Holland Luxury Travel Vacation Guide

 Holland has the perfect blend of the old and the new. The sights of windmills and canals intertwined with new innovative architectural styles of buildings reflect the past, present and future of this country. Take a bicycle ride along the many scenic paths, walk through the towns, enjoy sailing in the Delta region or spend some time exploring the history in the many museums.

The terms for the country and people can be confusing: the country is known as Holland and Netherlands. The people are the Dutch (and not Deutsch which is the German's name for themselves in German.)


Amsterdam is a city of one million people with tree-lined streets and numerous canals, bridges, markets, museums and the infamous Red Light District. Visit our Luxury Guide to Amsterdam.


The historic town of Delft is known as the City of Princes and boasts intricate canal system, cobblestone streets and pedestrian bridges. Visit our Guide to Luxury Travel in Delft, Holland.

Travel to Holland

There are four major airports in Holland located at Rotterdam, Beek, Eelde and Schiphol. The last is a hub for KLM (newly merged with Air France). The one you land at will depend on your destination and airline (Europe's budget airlines tend to use secondary airports.) If you are already in Europe, you can drive to Holland as well on excellent roads.

Trains in Holland

Most people traveling in Europe though prefer to take the train for its convenience, speed, dependability and excellent price. There is almost always first class and no smoking in most cars. Within Europe, if the trip is under 500 km, you're best taking the train.

Food and Drinks

There is no lack of restaurants serving all types of cuisine in Holland. The well-known franchises, such as Burger King and MacDonald's ("Royale with Cheese" does exist), are here as well as local fast food outlets. A cone of "french" fries topped by a hefty portion of mayonaise is quite common quick food, as is a Kebab.

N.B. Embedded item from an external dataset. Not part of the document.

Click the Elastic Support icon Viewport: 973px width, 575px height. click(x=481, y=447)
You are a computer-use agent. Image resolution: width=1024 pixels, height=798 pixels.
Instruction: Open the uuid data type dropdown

Traditional Dutch food is a one-pan dish, consisting of a variety of vegetables, especially potatoes, and meat. Another traditional dish is Erwtensaop a form of pea soup containing smoked sausage and beans.
Holland is a pretty liberal country with most things, including having an alcoholic drink. Wine and beer are very popular. A truly Dutch drink is called Jenever and is made from juniper berries. It is almost like distilled gin, served chilled in a very small glass. It's commonly found in traditional-looking clay jars, which give a certain ambience when lined up behind a bar including specialty Jenever Bars.)

Taxes and Tips

Holland is like most of Europe. The price you see is the price you pay. Stand up bars and taxis require no tipping; sit down restaurants leave a euro if the bill is over 20 euros, and a few smaller coins if less.


The official language of Holland is Dutch but many proudly speak English as their second language and sometimes French. You don't have to worry about taking a guided tour because the headphones you use have the translations into several different languages.

Many firstimers assume that Dutch is very close to German; it's not and it' best to avoid making the reference.

Key Phrases

Yes: Ja (Yaah);
No: Nee (Neigh);
Thanks: Bedankt (Buh-dunked);
Excuse me: pardon (par-DON).
Sorry: sorry (sorry, roll the "rr");

Tourist Visas

The Dutch government makes it easy to visit Holland. Most anyone with a valid passport from his or her home country can travel to Holland for a holiday. If you hold an EU passport, you also don't need a Visa. Lastly, Holland has signed the Schengen agreement which is a form of visa sharing a tourist visa in one of the signatories is valid in the other. The Schengen countries are: Austria, Belgium, Denmark, Finland, France, Germany Greece, Iceland, Italy, Luxembourg, Netherlands, Norway, Portugal, Spain and Sweden (and not the UK or Ireland). Contact your local Dutch Embassy or Consulate to learn more or visit their websites.


Holland is a fairly safe place for tourists. As with visiting any country, you have to exercise common sense and be extra careful on an empty street at night. There are no health risks associated with traveling to Holland. You will find that the water is safe to drink, but most tourists stick to bottled water when they are traveling.


You can buy just about anything your heart desires in Holland. The stores are usually open from 1-6 pm on Mondays and from 9/10 am to 6 pm from Tuesday to Saturday. Some stores have late night shopping on Thursday or Friday night until 9 pm.